== Segment start ==

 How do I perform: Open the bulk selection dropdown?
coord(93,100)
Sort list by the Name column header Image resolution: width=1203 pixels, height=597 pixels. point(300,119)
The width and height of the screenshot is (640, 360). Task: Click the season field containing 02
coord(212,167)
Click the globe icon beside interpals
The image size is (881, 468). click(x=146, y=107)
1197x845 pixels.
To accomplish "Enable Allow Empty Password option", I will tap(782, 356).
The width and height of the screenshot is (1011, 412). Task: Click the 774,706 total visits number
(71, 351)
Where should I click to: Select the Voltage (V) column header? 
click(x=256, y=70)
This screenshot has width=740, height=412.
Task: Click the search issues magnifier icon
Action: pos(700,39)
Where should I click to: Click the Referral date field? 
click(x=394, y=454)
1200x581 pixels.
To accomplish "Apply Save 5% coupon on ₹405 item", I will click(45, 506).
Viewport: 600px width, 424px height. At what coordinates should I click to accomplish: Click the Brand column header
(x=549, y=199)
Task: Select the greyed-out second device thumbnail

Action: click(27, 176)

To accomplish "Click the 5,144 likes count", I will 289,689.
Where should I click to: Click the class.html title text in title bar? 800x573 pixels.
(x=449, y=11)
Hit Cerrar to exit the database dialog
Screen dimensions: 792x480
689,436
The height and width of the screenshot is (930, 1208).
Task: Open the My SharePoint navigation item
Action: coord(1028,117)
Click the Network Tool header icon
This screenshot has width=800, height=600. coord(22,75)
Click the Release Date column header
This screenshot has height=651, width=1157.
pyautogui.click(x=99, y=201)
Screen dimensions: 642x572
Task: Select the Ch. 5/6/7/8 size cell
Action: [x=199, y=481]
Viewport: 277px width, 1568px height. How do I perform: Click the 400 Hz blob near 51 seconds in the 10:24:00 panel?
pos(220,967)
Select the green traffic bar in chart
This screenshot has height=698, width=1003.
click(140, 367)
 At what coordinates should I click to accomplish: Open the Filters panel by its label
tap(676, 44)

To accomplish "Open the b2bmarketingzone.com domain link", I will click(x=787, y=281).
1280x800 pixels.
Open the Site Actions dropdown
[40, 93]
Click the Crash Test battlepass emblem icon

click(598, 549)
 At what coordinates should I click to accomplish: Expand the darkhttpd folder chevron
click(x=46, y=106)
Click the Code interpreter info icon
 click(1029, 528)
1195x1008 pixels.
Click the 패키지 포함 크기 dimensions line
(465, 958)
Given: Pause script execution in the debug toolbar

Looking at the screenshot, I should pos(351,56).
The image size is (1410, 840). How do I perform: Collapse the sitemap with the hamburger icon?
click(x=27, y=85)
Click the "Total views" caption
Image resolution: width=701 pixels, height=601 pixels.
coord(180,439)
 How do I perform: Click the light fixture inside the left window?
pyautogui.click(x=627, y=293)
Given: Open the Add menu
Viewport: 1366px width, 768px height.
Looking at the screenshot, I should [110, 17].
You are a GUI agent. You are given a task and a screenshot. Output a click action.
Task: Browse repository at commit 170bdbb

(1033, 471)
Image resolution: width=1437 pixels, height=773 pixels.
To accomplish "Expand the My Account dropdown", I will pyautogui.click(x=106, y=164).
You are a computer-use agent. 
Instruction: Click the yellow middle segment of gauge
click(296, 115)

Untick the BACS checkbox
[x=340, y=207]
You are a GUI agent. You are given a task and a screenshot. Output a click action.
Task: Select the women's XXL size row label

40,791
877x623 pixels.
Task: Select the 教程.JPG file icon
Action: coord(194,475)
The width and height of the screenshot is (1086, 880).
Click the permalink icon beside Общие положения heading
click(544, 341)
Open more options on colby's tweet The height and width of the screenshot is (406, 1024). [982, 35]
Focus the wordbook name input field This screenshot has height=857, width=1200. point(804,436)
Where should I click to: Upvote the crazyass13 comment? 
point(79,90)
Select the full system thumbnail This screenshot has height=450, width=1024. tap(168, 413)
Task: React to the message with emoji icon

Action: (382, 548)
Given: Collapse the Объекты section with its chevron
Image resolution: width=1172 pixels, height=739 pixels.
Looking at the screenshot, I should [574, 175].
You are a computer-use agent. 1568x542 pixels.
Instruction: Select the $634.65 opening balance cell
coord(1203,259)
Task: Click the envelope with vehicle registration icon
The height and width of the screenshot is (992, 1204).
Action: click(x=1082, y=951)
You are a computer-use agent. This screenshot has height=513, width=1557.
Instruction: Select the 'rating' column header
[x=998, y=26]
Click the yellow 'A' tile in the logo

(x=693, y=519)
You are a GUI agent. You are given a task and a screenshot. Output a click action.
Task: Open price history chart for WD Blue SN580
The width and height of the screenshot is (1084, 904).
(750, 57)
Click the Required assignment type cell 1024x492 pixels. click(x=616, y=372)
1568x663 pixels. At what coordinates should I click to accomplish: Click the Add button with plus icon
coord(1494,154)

== Segment end ==

- [What this task involves]: All of the data above is to be transcribed without alteration.

- [Task answer]:
 How do I perform: Open the bulk selection dropdown?
coord(93,100)
Sort list by the Name column header Image resolution: width=1203 pixels, height=597 pixels. point(300,119)
The width and height of the screenshot is (640, 360). Task: Click the season field containing 02
coord(212,167)
Click the globe icon beside interpals
The image size is (881, 468). click(x=146, y=107)
1197x845 pixels.
To accomplish "Enable Allow Empty Password option", I will tap(782, 356).
The width and height of the screenshot is (1011, 412). Task: Click the 774,706 total visits number
(71, 351)
Where should I click to: Select the Voltage (V) column header? 
click(x=256, y=70)
This screenshot has width=740, height=412.
Task: Click the search issues magnifier icon
Action: pos(700,39)
Where should I click to: Click the Referral date field? 
click(x=394, y=454)
1200x581 pixels.
To accomplish "Apply Save 5% coupon on ₹405 item", I will click(45, 506).
Viewport: 600px width, 424px height. At what coordinates should I click to accomplish: Click the Brand column header
(x=549, y=199)
Task: Select the greyed-out second device thumbnail

Action: click(27, 176)

To accomplish "Click the 5,144 likes count", I will 289,689.
Where should I click to: Click the class.html title text in title bar? 800x573 pixels.
(x=449, y=11)
Hit Cerrar to exit the database dialog
Screen dimensions: 792x480
689,436
The height and width of the screenshot is (930, 1208).
Task: Open the My SharePoint navigation item
Action: coord(1028,117)
Click the Network Tool header icon
This screenshot has width=800, height=600. coord(22,75)
Click the Release Date column header
This screenshot has height=651, width=1157.
pyautogui.click(x=99, y=201)
Screen dimensions: 642x572
Task: Select the Ch. 5/6/7/8 size cell
Action: [x=199, y=481]
Viewport: 277px width, 1568px height. How do I perform: Click the 400 Hz blob near 51 seconds in the 10:24:00 panel?
pos(220,967)
Select the green traffic bar in chart
This screenshot has height=698, width=1003.
click(140, 367)
 At what coordinates should I click to accomplish: Open the Filters panel by its label
tap(676, 44)

To accomplish "Open the b2bmarketingzone.com domain link", I will click(x=787, y=281).
1280x800 pixels.
Open the Site Actions dropdown
[40, 93]
Click the Crash Test battlepass emblem icon

click(598, 549)
 At what coordinates should I click to accomplish: Expand the darkhttpd folder chevron
click(x=46, y=106)
Click the Code interpreter info icon
 click(1029, 528)
1195x1008 pixels.
Click the 패키지 포함 크기 dimensions line
(465, 958)
Given: Pause script execution in the debug toolbar

Looking at the screenshot, I should pos(351,56).
The image size is (1410, 840). How do I perform: Collapse the sitemap with the hamburger icon?
click(x=27, y=85)
Click the "Total views" caption
Image resolution: width=701 pixels, height=601 pixels.
coord(180,439)
 How do I perform: Click the light fixture inside the left window?
pyautogui.click(x=627, y=293)
Given: Open the Add menu
Viewport: 1366px width, 768px height.
Looking at the screenshot, I should [110, 17].
You are a GUI agent. You are given a task and a screenshot. Output a click action.
Task: Browse repository at commit 170bdbb

(1033, 471)
Image resolution: width=1437 pixels, height=773 pixels.
To accomplish "Expand the My Account dropdown", I will pyautogui.click(x=106, y=164).
You are a computer-use agent. 
Instruction: Click the yellow middle segment of gauge
click(296, 115)

Untick the BACS checkbox
[x=340, y=207]
You are a GUI agent. You are given a task and a screenshot. Output a click action.
Task: Select the women's XXL size row label

40,791
877x623 pixels.
Task: Select the 教程.JPG file icon
Action: coord(194,475)
The width and height of the screenshot is (1086, 880).
Click the permalink icon beside Общие положения heading
click(544, 341)
Open more options on colby's tweet The height and width of the screenshot is (406, 1024). [982, 35]
Focus the wordbook name input field This screenshot has height=857, width=1200. point(804,436)
Where should I click to: Upvote the crazyass13 comment? 
point(79,90)
Select the full system thumbnail This screenshot has height=450, width=1024. tap(168, 413)
Task: React to the message with emoji icon

Action: (382, 548)
Given: Collapse the Объекты section with its chevron
Image resolution: width=1172 pixels, height=739 pixels.
Looking at the screenshot, I should [574, 175].
You are a computer-use agent. 1568x542 pixels.
Instruction: Select the $634.65 opening balance cell
coord(1203,259)
Task: Click the envelope with vehicle registration icon
The height and width of the screenshot is (992, 1204).
Action: click(x=1082, y=951)
You are a computer-use agent. This screenshot has height=513, width=1557.
Instruction: Select the 'rating' column header
[x=998, y=26]
Click the yellow 'A' tile in the logo

(x=693, y=519)
You are a GUI agent. You are given a task and a screenshot. Output a click action.
Task: Open price history chart for WD Blue SN580
The width and height of the screenshot is (1084, 904).
(750, 57)
Click the Required assignment type cell 1024x492 pixels. click(x=616, y=372)
1568x663 pixels. At what coordinates should I click to accomplish: Click the Add button with plus icon
coord(1494,154)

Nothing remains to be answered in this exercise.